**What is required:**
Can you copy the entries from the very first line through the line containing "will [x=1126, y=369].", swapping "Mastercard" for "Visa" and keeping everything else unchanged? Return only those lines.

[Item coordinate data]
=====

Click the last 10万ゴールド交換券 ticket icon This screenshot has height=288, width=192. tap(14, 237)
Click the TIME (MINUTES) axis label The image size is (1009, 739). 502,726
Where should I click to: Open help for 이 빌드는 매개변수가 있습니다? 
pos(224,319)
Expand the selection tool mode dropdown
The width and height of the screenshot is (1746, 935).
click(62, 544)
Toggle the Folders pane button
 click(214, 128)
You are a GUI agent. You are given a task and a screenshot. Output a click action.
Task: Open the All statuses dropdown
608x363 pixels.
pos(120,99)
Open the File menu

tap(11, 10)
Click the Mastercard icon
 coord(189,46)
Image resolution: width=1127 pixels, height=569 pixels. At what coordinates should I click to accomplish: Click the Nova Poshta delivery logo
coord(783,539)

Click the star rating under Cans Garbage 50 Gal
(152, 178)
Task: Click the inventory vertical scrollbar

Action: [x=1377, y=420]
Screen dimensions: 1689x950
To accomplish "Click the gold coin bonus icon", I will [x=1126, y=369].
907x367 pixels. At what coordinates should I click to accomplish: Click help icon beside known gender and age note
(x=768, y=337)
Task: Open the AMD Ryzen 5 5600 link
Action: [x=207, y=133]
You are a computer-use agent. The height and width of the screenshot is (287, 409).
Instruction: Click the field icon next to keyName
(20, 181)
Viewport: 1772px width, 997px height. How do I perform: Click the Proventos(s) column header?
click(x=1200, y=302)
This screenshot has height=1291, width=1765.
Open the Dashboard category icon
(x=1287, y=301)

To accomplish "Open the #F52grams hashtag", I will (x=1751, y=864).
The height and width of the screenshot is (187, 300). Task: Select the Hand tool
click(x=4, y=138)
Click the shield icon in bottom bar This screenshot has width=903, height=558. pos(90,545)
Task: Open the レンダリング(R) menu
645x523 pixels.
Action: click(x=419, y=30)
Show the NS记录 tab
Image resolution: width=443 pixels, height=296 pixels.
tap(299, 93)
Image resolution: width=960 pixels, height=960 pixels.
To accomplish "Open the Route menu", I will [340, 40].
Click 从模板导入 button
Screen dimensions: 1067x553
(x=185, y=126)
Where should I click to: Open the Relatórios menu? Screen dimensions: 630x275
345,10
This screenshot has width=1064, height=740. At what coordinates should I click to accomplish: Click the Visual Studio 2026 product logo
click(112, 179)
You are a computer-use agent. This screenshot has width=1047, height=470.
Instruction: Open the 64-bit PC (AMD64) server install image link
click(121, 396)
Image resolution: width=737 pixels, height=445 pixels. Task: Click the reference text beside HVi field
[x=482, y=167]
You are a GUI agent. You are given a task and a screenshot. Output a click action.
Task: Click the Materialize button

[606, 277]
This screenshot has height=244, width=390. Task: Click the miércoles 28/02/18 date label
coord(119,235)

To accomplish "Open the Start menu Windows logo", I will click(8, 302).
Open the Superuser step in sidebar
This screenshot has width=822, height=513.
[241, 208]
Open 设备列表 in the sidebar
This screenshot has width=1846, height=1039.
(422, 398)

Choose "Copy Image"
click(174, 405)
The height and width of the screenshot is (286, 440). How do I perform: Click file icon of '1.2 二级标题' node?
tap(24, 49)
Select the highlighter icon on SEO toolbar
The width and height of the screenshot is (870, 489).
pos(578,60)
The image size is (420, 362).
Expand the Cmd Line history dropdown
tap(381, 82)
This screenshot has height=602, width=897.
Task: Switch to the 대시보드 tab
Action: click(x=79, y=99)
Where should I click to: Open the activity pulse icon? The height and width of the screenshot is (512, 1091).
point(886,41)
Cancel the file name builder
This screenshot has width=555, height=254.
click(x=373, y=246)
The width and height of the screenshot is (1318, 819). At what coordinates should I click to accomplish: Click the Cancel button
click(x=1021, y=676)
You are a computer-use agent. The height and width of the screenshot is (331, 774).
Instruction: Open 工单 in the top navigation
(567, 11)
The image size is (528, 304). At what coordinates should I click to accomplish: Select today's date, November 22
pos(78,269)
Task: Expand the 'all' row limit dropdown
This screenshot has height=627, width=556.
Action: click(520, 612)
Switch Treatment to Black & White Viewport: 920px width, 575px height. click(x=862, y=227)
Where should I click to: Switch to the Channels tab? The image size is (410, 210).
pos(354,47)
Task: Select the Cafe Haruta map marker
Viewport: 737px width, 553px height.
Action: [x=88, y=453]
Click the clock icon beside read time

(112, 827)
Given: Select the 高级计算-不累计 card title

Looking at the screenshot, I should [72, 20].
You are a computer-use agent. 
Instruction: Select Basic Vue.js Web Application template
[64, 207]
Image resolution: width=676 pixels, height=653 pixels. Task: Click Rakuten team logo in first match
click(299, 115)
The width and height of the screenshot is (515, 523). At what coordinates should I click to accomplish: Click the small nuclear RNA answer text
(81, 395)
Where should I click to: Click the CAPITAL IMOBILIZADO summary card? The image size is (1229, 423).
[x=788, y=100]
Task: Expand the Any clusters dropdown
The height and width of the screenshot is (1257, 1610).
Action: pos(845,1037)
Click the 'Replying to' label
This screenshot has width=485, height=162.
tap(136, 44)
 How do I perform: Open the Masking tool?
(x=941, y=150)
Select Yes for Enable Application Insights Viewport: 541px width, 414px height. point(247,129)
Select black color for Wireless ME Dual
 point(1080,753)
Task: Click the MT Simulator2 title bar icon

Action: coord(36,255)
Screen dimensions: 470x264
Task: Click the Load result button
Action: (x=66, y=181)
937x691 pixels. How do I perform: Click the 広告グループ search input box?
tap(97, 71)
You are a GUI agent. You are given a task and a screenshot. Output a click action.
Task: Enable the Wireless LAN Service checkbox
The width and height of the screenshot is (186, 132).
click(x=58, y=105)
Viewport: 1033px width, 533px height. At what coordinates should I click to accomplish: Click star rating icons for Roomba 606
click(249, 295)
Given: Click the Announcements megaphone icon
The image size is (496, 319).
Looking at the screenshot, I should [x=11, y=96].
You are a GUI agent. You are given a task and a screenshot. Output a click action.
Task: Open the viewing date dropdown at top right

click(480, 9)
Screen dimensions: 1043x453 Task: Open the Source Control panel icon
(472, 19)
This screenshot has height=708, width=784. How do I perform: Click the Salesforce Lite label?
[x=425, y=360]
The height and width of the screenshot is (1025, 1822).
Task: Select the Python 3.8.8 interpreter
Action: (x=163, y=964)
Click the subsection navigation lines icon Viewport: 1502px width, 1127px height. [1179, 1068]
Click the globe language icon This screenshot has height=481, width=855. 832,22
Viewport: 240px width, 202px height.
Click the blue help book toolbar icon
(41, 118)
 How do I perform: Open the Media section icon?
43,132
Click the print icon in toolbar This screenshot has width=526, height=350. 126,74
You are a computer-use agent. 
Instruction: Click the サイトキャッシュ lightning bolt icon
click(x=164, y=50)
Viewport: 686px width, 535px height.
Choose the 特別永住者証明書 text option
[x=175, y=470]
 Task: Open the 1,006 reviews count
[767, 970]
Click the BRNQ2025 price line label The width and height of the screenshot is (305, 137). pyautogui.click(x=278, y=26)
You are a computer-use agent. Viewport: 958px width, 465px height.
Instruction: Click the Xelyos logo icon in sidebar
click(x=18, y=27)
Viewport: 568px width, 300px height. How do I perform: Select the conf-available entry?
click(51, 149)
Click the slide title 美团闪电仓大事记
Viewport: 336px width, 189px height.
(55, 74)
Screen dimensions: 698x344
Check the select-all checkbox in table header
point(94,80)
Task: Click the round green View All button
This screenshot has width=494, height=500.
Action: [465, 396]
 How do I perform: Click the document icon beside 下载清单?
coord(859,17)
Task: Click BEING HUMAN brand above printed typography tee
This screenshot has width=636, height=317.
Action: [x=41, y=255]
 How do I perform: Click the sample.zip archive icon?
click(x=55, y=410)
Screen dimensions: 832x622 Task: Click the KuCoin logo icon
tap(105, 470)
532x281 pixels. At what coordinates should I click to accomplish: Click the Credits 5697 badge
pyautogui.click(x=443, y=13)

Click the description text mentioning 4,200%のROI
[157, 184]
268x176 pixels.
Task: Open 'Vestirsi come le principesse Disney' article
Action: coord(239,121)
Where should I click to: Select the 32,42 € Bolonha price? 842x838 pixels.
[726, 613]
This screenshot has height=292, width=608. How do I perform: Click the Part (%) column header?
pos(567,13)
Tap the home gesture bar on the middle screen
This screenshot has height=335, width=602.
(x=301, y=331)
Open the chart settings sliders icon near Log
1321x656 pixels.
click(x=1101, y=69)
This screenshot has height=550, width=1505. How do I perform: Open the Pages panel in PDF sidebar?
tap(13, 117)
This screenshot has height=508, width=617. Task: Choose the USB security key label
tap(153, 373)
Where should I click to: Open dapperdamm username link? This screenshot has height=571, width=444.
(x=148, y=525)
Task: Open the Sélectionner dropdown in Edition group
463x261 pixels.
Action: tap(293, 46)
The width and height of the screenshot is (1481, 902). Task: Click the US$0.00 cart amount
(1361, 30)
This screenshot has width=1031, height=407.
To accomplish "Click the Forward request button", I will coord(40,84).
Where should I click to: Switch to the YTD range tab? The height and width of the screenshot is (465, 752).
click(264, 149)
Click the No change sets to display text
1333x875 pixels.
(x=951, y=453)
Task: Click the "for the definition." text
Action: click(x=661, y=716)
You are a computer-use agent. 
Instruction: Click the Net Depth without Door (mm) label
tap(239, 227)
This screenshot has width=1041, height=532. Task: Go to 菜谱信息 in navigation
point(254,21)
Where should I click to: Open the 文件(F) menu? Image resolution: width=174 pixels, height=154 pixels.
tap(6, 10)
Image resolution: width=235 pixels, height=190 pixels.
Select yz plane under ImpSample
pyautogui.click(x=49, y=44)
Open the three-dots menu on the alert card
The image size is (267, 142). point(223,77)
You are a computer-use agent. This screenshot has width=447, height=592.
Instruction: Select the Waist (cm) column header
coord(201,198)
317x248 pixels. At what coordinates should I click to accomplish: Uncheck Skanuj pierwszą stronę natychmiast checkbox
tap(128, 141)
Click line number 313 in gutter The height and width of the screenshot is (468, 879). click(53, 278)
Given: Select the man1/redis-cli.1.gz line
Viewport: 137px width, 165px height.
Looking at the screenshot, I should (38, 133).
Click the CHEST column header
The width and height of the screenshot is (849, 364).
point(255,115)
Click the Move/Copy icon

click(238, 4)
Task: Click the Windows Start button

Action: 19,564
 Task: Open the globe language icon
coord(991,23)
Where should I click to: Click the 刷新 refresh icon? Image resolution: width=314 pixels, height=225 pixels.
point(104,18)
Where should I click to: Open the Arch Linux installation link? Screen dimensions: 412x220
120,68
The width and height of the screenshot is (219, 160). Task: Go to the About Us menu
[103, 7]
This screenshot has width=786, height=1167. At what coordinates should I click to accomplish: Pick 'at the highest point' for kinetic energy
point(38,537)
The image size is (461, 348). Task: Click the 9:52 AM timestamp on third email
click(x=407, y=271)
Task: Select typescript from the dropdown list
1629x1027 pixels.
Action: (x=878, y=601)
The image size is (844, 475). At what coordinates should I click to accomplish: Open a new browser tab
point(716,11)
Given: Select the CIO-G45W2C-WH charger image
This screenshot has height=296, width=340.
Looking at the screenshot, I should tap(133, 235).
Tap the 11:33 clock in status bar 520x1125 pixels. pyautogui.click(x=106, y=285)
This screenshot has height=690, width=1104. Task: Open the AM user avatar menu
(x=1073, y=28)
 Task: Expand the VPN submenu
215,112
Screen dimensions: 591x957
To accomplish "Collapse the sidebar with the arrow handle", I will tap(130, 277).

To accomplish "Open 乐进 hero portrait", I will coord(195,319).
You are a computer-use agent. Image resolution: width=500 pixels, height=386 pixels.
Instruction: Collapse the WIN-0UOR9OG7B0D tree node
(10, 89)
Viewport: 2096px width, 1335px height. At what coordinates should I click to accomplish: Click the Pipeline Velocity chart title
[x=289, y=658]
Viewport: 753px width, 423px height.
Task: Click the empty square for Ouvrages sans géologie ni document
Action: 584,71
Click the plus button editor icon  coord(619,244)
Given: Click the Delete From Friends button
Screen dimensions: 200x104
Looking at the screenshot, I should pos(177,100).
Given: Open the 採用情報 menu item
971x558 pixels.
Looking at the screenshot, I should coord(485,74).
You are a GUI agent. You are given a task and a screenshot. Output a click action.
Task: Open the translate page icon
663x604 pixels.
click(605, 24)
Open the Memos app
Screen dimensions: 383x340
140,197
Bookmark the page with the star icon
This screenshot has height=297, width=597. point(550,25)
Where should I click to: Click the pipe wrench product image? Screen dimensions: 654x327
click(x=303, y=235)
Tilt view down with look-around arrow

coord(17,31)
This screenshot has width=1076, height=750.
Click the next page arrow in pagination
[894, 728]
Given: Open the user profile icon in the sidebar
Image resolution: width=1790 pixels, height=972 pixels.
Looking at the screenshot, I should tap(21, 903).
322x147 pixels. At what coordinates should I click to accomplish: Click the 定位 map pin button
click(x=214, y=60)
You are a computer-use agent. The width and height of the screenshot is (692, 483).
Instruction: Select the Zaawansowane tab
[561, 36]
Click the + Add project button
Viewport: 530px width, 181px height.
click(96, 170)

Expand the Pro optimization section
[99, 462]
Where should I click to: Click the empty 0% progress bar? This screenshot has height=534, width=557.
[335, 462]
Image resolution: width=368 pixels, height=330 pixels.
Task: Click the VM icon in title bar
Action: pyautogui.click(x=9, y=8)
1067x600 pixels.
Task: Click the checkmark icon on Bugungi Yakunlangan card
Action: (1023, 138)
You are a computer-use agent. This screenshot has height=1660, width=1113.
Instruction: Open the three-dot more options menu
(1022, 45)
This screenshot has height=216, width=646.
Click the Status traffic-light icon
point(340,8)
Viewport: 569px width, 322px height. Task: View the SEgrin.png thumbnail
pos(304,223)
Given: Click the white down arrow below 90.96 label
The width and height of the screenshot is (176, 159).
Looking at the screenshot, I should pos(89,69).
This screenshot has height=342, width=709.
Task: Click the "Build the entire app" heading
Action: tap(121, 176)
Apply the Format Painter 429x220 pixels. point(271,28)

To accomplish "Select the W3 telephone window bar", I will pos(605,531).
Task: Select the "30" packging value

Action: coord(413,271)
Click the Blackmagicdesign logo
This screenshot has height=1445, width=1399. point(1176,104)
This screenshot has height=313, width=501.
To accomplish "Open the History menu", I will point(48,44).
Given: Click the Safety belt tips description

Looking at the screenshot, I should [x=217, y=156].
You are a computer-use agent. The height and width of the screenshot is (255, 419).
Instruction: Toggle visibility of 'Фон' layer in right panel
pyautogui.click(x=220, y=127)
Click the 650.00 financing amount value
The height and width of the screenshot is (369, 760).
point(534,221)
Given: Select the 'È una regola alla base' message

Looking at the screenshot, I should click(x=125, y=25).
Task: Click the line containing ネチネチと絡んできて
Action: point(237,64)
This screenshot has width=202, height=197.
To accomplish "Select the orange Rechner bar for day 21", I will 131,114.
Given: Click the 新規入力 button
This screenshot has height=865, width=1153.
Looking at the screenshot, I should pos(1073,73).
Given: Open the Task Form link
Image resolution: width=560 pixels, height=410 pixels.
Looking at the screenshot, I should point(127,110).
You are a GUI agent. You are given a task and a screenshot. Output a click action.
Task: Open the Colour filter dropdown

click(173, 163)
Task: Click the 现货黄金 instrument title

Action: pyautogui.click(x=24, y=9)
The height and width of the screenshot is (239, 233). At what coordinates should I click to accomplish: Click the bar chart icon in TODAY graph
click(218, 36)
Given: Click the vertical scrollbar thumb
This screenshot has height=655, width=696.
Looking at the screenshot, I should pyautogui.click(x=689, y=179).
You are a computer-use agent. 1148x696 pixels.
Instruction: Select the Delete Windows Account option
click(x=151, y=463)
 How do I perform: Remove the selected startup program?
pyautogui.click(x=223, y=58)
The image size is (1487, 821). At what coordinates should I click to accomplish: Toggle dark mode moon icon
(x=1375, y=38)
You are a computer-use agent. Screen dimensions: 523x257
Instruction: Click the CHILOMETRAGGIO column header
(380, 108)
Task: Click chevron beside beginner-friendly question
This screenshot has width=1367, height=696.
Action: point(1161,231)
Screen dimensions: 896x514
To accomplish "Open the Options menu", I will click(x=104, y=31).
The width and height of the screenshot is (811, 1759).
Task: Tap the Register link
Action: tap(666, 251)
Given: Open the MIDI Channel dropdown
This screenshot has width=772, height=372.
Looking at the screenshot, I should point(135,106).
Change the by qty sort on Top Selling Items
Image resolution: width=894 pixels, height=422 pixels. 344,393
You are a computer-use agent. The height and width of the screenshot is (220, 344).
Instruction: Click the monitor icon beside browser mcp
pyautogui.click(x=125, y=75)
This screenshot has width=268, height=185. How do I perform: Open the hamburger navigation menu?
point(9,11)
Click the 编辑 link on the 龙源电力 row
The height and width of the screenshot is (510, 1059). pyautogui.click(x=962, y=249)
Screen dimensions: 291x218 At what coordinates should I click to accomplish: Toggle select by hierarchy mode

=====

**Full response:**
Click the last 10万ゴールド交換券 ticket icon This screenshot has height=288, width=192. tap(14, 237)
Click the TIME (MINUTES) axis label The image size is (1009, 739). 502,726
Where should I click to: Open help for 이 빌드는 매개변수가 있습니다? 
pos(224,319)
Expand the selection tool mode dropdown
The width and height of the screenshot is (1746, 935).
click(62, 544)
Toggle the Folders pane button
 click(214, 128)
You are a GUI agent. You are given a task and a screenshot. Output a click action.
Task: Open the All statuses dropdown
608x363 pixels.
pos(120,99)
Open the File menu

tap(11, 10)
Click the Visa icon
 coord(189,46)
Image resolution: width=1127 pixels, height=569 pixels. At what coordinates should I click to accomplish: Click the Nova Poshta delivery logo
coord(783,539)

Click the star rating under Cans Garbage 50 Gal
(152, 178)
Task: Click the inventory vertical scrollbar

Action: [x=1377, y=420]
Screen dimensions: 1689x950
To accomplish "Click the gold coin bonus icon", I will [x=1126, y=369].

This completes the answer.